旅館の裏手に出て十三湖に沿って歩く。神代研究室の報告の写真を見ると岸にはカチョが並ぶが、平成21年に行われた十三湖の護岸工事によって港の風景は随分整然としたものになっていた。
 十三湖の漁場は短冊状に区分されており、それぞれの舟がその漁場の位置を示している。
 この漁場の幅は集落を貫く通りに面した土地所有の幅を延長させて地先権の様に使用していると仮説的に考えられる。とすると、神代の報告にはないが、一筆の短冊状の土地の中で断面方向に「漁場−漁具置き場−畑(農業による収入は得ていない)―住宅」という完結した生産と生活の空間を観察することができ、埼玉県の三富新田にも似た印象を受ける。また、生産の中心が漁業であるこの集落において十三湖の側の土地を所有しているということは絶対的に有利だったはずであり、十三湊の時代からの有力家族が十三湖に多く並んでいるのではないかと推察される。

 
※現在の岸の様子

 
※菜園と神明宮
 
 御年80歳になる漁師の方に話を伺うことが出来た。現在でも100名程度のシジミ漁師がおり、2名は女性だそうだ。仲買人が来てシジミを買い付けていき、1日の収入は最低でも5万円、多いときには10万円にもなる。ここでは、比較的気温の高い春から秋にかけて漁を行い、冬の「しばれる」時期は家から出ないで過ごす。
 また、十三では2001年に小学校が廃校となった。そのため若者が減少の一途をたどっているかと思いきや、シジミ漁をするために若い人たちが入ってきており、16名の若者衆が嫁を募集しているという宣伝をされた。

 
※現在の十三小学校。グラウンドから十三湊の時代の遺跡が発掘された。神代の時代にはこのグラウンドで砂山踊りが踊られていた。

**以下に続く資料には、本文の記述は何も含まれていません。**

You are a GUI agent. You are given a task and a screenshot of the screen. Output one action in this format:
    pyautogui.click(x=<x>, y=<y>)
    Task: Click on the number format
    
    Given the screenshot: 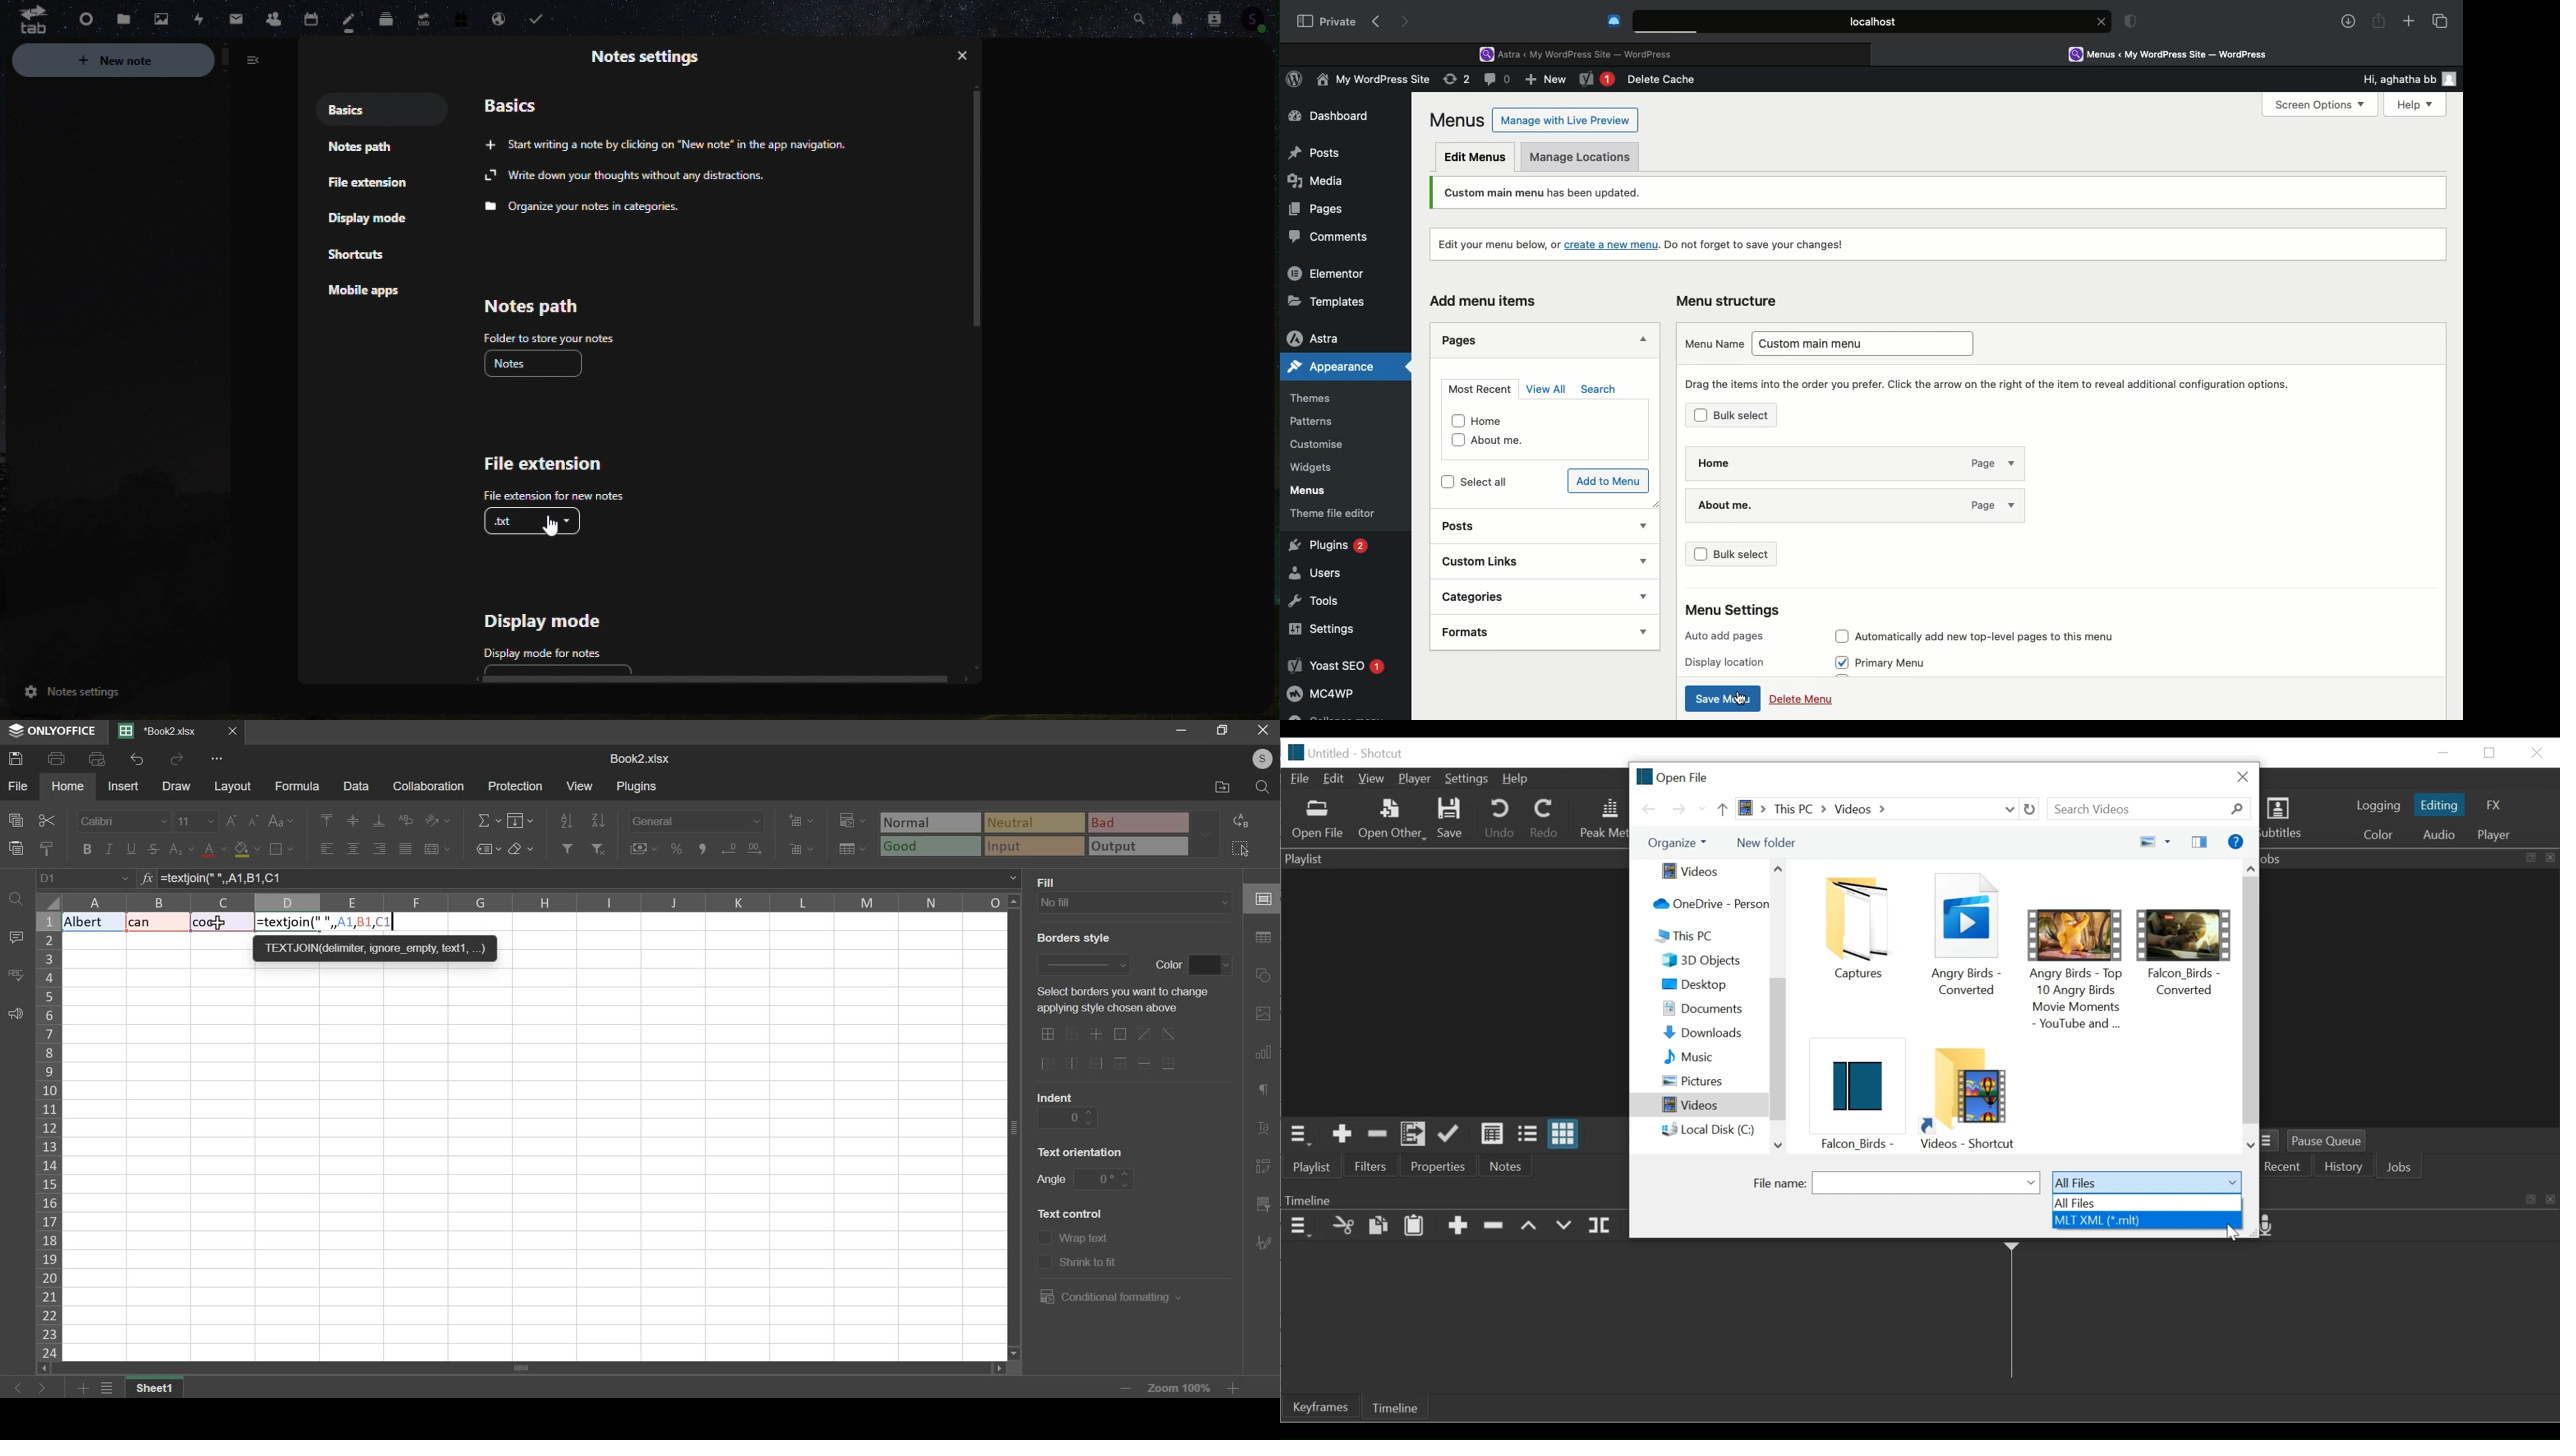 What is the action you would take?
    pyautogui.click(x=696, y=819)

 また、肉と酒を売っていた商店(地図で赤く示した)のおばあさんにも話を伺う事が出来た。彼女は神代達が行った調査のことを記憶してはいなかったが、当時の図面から彼女の店にもコミセがあったことが分かる。建物の更新が進んでおり、精確な場所の特定は難しいが、現在でも残存するコミセを持つ民家の場所を地図にプロットしておく。(神代の地図と現在の航空写真を照らし合わせて場所を特定している)


※トタンのうろこ状のファサードが特徴的。よく見ると桁が両側へ差し出されている。後ろは新しい住宅に更新されている。
 
※当時のコミセを持つ民家。

※コミセの跡?

 神代研のコミュニティ調査とは少し話が逸れるが、当時の図面を見ると現在のミニ開発のような形態で似た間取りの住宅の並ぶ区画がある。これは旧村営住宅だそうで家を継がない次男以下の家を持たない者たちのために建設され、その後払い下げられたようだ。一番手前の民家はほぼ当時の姿で残されており、その他は部分更新あるいは増築がされていたり、丸ごと建て替えられたりしている様子が観察できた。

 
※右の写真の民家はほぼ当時のままの姿を留めている。

 
 2時間程度の短い調査であり、現存する建物は非常に少なかったが、集落の生産と生活が密接に結びついた空間構成と約40年前からの更新の過程を観察する事が出来、非常に興味深い収穫を得た。将来へ続く時間軸の中のひとつの定点観測となれば幸いである。

 
※床屋さんの屋根にハッポウと呼ばれる明りとりの天窓が見られた。

(※市浦村史と十三湊の考古学文献をあたる予定。それについては追記で補足させてください。)

追記
松本先生を「元明治大学教授」と書いていたのですが、退職時には専任講師をされていたとのご指摘を頂き「元明治大学専任講師」とさせていただきました。
また、コミセの「梁」が両隣に差し出されている、というところも正確には「桁」の間違いでしたので訂正させていただきます。